1. [Defining Neural Networks](#Q1)
2. [Perceptron on XOR Gates](#Q2)
3. [Multilayer Perceptron](#Q3)
4. [Keras MMP](#Q4)

<a id="Q1"></a>
## 1. Define the following terms:

- **Neuron:** 
A neuron, or node, is the indivisible object that forms a neural network, akin to atoms within molecules (assuming atoms cannot be further divisible into sub-atomic particles). A neuron contains information pertaining to one specific feature in our dataset. For example, if we are dealing with pictures, a picture can be composed of 28x28 pixels (greyscale); were we to encode these pictures within our neural networks model, we would have to initialize our model with 784 neurons, since each neuron would hold information (for example: intensity, brightness or luminosity) necessary for our machines to understand what a picture means. 


- **Input Layer:**
Input layer corresponds to the amalgamation of individual neurons that form our initial neural network layer.


- **Hidden Layer:**
The hidden layer is the layer, or layers, that lie between our input layer and our output layer. The word 'deep' from 'Deep Learning' stems from the idea that neural networks can contain multiple hidden layers. Neural networks are sometimes called black box models since it can become very difficult to interpret neurons individually, let alone neurons within neurons within multiple hidden layers; we know hidden layers can help us achieve higher accuracy by allowing us to further tweak our weights to activate certain neurons in the direction of our choosing. 


- **Output Layer:**
Output layer is our final layer, depending on our machine learning problem at hand, the output layer is adjusted accordingly to reflect our final output; for example, regarding a regression problem our output would be a nx1 matrix.


- **Activation:**
Activation is what enables us to give meaning to our neurons; it not sufficient to solely pass on signals from our neurons to other neurons from subsequent layers just by calculating the sum of the product between our weights and out neuron inputs. For example, using the sigmoid function applied in logistic regression problems, we are able to squishify our results (X would be in the range of -1 and 1) and consequently pass on values in a range that can be interpretable, thus 'activating' our neurons. 


- **Backpropagation:**
As the name implies, backpropagation consists of adjusting our errors in reverse; the idea here is that while we may not know exactly what each individual neuron within our many hidden layers may be doing, we do know that by identifying which neurons are more sensible to activation, and knowing which direction we'd like our neurons to activate towards, we are able to adjust our weights from output layer -> hidden layer  | hidden layer -> input layer, by using the derivative of the activation function (rate of change) and multiplying it by our error and applying it to our weights to see how far off our weight terms were. 
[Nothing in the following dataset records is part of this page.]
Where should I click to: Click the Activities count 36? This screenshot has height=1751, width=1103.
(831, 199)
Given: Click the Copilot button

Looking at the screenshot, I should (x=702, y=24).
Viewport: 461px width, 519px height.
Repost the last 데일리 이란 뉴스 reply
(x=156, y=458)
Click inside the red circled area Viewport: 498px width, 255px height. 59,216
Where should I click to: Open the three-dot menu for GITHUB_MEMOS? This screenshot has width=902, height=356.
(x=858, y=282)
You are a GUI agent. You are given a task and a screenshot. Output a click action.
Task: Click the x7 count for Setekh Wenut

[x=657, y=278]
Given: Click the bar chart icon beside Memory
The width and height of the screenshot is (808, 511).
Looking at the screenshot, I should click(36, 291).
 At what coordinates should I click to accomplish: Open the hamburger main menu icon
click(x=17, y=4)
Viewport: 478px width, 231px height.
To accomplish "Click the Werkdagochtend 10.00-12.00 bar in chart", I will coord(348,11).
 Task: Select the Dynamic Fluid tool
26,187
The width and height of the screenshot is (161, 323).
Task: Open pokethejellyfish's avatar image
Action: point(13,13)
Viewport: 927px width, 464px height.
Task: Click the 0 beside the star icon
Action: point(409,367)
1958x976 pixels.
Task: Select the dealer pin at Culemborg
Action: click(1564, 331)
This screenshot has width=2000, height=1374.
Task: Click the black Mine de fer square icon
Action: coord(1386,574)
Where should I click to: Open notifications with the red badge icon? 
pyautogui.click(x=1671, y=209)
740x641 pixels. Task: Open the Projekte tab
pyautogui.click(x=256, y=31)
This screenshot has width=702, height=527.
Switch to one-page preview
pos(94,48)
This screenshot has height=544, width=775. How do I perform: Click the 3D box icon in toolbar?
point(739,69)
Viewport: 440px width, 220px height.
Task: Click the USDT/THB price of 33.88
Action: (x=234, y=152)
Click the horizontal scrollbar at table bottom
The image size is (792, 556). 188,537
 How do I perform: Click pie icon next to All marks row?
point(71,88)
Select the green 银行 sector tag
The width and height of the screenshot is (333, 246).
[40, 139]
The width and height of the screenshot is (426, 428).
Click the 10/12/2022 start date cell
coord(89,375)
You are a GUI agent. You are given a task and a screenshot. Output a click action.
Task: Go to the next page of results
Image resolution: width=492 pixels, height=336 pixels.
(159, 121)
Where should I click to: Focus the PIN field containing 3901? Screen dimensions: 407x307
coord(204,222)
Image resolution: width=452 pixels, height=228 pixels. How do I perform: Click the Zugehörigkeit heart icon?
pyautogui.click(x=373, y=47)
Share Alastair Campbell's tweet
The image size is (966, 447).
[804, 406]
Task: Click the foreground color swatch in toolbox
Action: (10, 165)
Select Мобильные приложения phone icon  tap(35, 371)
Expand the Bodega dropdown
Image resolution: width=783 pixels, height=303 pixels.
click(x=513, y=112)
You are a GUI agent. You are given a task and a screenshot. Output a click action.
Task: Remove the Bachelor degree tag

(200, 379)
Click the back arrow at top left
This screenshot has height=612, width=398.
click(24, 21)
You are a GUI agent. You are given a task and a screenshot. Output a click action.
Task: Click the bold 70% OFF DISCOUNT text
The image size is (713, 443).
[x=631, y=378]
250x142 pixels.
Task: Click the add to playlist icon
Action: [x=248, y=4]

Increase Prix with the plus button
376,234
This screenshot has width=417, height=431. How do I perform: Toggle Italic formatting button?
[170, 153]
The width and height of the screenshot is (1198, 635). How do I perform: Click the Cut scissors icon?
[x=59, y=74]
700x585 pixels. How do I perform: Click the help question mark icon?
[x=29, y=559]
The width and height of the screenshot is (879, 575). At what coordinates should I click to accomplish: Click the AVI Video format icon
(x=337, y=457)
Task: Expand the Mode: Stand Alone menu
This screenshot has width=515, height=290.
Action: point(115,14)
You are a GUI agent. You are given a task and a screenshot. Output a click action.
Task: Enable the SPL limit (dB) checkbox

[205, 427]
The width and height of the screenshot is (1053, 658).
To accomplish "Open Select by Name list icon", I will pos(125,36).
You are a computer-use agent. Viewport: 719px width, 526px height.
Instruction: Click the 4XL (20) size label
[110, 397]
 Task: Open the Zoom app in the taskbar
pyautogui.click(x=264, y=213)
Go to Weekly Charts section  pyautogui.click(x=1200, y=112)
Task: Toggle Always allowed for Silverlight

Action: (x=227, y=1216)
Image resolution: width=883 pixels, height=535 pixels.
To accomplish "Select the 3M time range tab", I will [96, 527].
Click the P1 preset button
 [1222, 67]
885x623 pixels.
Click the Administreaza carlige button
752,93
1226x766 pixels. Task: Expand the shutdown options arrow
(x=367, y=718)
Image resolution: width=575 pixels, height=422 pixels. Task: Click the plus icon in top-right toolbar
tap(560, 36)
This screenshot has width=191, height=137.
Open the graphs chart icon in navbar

## 2. Perceptron on XOR Gates <a id="Q3=2"></a>

Create a perceptron class that can model the behavior of an AND gate. You can use the following table as your training data:

|x1	|x2|x3|	y|
|---|---|---|---|
1|	1|	1|	1|
1|	0|	1|	0|
0|	1|	1|	0|
0|	0|	1|	0|

In [28]:
import numpy as np 
import pandas as pd 

In [3]:
X = np.array([
    [1, 1, 1],
    [1, 0, 1],
    [0, 1, 1],
    [0, 0, 1]
])

y = np.array([
    [1], 
    [0], 
    [0], 
    [0]
])

In [4]:
def sigmoid(x):
    return 1 / (1 + np.exp(-x))

def sigmoid_derivative(x):
    sx = sigmoid(x)
    return sx * (1-sx)

In [5]:
weights = 2 * np.random.random((3,1)) - 1
weights

array([[-0.7917965 ],
       [ 0.11374332],
       [-0.98208266]])

In [26]:
#iterating multiple times enables us adjust our errors, our weights, and our final activation output 

for i in range(1000):
    weighted_sum = np.dot(X, weights)
    activated_output = sigmoid(weighted_sum)
    error = y - activated_output
    adjustments = error * sigmoid_derivative(activated_output)
    weights += np.dot(X.T, adjustments)
    
print('weights after training')
print(weights)

print('output after training')
print(activated_output)
    

weights after training
[[ 18.14159145]
 [ 18.14159145]
 [-27.50073592]]
output after training
[[9.99846621e-01]
 [8.61667372e-05]
 [8.61667372e-05]
 [1.13916794e-12]]


## 3. Multilayer Perceptron <a id="Q3"></a>

Implement a Neural Network Multilayer Perceptron class that uses backpropagation to update the network's weights.
Your network must have one hidden layer.
You do not have to update weights via gradient descent. You can use something like the derivative of the sigmoid function to update weights.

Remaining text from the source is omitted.